I talk quite a bit about the letters from ‘flamers’, but don’t often mention the messages of support from grateful people on Suboxone, and the nice comments from my patients. I enjoy speaking to patients on Suboxone about the things said for example by the silly pharmacist in the last post, and as I try to explain things I realize that they KNOW– and I can say: ‘well- you know how it works! You’ve TAKEN it!’ And they nod their heads with recognition.
The primary purpose of 12-step groups is supposedly to help addicts; some groups seem more concerned with something other than ‘help’. Suboxone, as I have said many times, is not perfect… but it is a great step in the right direction. If we DID have the perfect medication– say a medication that instantly cured addiction– would NA be for it or against it? Given those comments in the last post, you have to wonder! Even with the imperfections of Suboxone, we have a medication taken once per day, with relatively few side effects, that instantly virtually eliminates the desire to use opiates, that maintains it’s actions long-term, that has no known serious toxicity… And the complaint of people is… it is hard to stop. To which I say… GREAT– BECAUSE WE DON’T WANT PATIENTS TO STOP IT! One problem with naltrexone ‘treatment’ (among many other problems) is that the addict can (and does) simply stop it, and use the same day– you can’t do that with Suboxone!

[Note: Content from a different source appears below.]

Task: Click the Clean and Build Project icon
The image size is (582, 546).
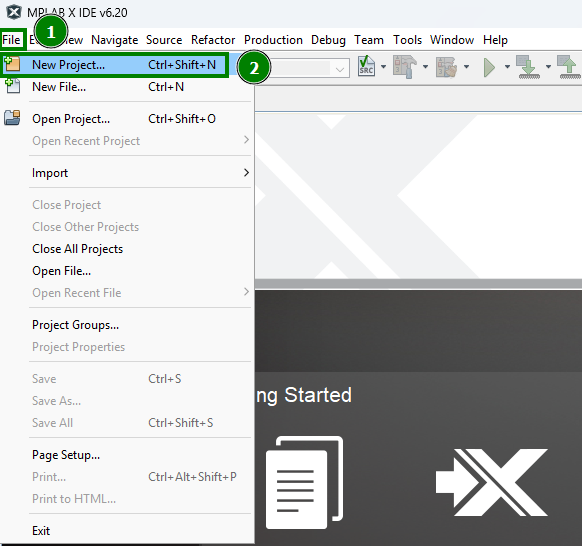Action: point(446,67)
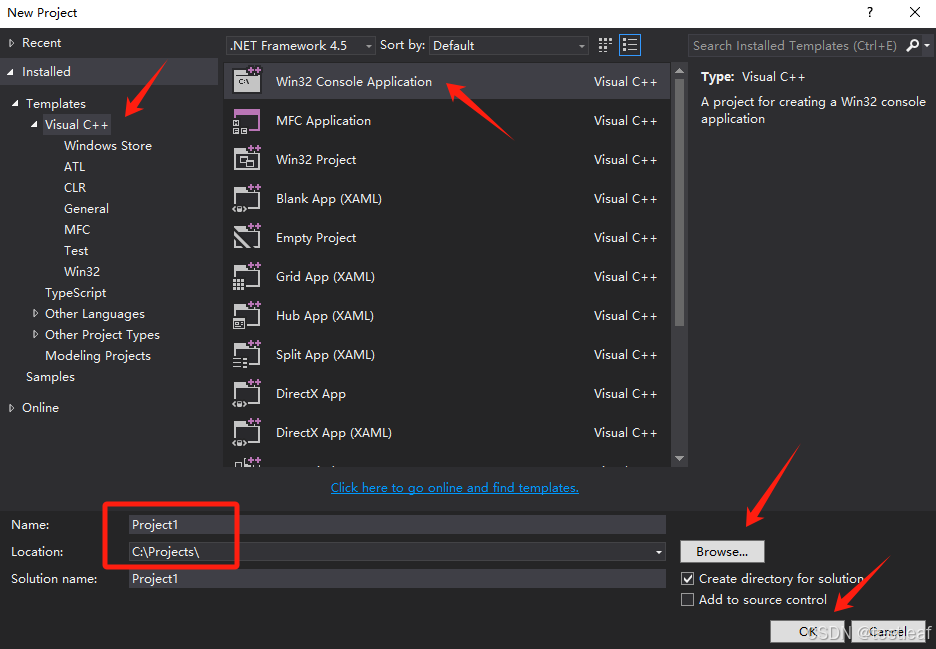Open the online templates link

pos(454,487)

People with awareness of the harm done by addiction, who have minds open to to the progress of science, understand the new paradigm for treating opiate dependence. To elaborate:
Some of the mis-statements of the anti-Suboxone crowd relate to their confusion over ‘addiction’ vs. ‘physical dependence’. Suboxone does cause physical dependence– if you stop it abruptly you will have significant withdrawal, as with other opiates. BUT… ‘addiction’ is a different issue. Psychiatrists think of ‘addiction’ as the ‘mental relationship with the drug’. Suboxone, when taken properly, eliminates ‘addiction’– or at least holds it in remission; people who take Suboxone clearly notice that their relationship with opiates– their obsession over them– quickly vanishes. Too often people equate ‘recovery’ with the amount of drug taken or NOT taken; a person can be free of alcohol and be in a ‘dry drunk’ and not in ‘recovery’; Similarly, a person can take Suboxone and be in recovery–as ‘good’ of recovery as any other recovery!

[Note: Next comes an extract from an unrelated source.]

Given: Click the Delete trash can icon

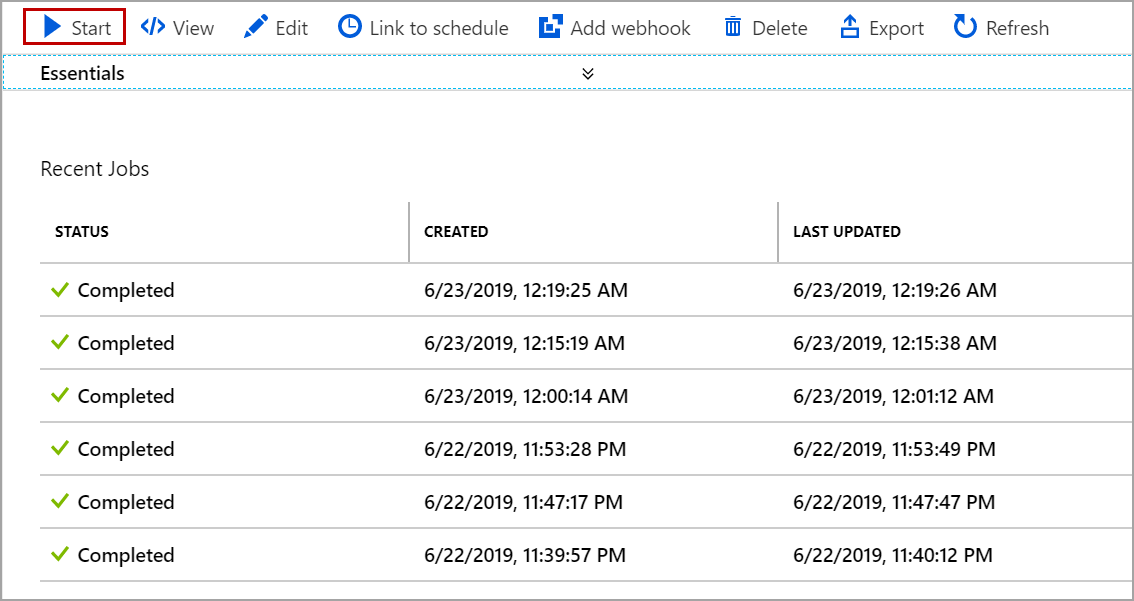Looking at the screenshot, I should click(733, 27).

It is true that if you stop Suboxone you will have withdrawal. On the other hand, if you take 8-16 mg of Suboxone once per day, in the morning, you will no longer think about opiates, and they will no longer control your life. THAT doesn’t happen with methadone or with other opiates–and frankly it doesn’t happen with NA either. Rather, it is a function of the partial agonist effects of buprenorphine. This is the ‘new paradigm’ that has impressed and provided hope for the scientists and physicians looking for a way to reduce the harm done by narcotics.
If you look at ‘addiction’ as the ‘mental obsession for the drug’– and I believe that is the appropriate way to look at addiction, as it is the obsession that destroys intimacy with others, leads to criminal behavior, and demoralizes the addict– if you use this definition, I see a strong argument that a ‘Suboxone recovery’ is BETTER than ‘NA recovery’. Why? Because with NA, the relationship with the substance is often still largely present.
Who is more ‘recovered’: the NA addict who talks about his addiction constantly and attends meetings three times per week… or the Suboxone patient who takes a vitamin pill and a Suboxone tablet each morning, and hasn’t had a thought about using for weeks? The NA addict who crosses the street to avoid walking past a bar… or the Suboxone patient who has lunch in the bar without any fear of falling down a slippery slope that leads to using? The NA addict/pharmacist who hovers over blogs about Suboxone and boasts over whose recovery is better, or the Suboxone patient who no longer needs to meet three times per week with such judgmental people?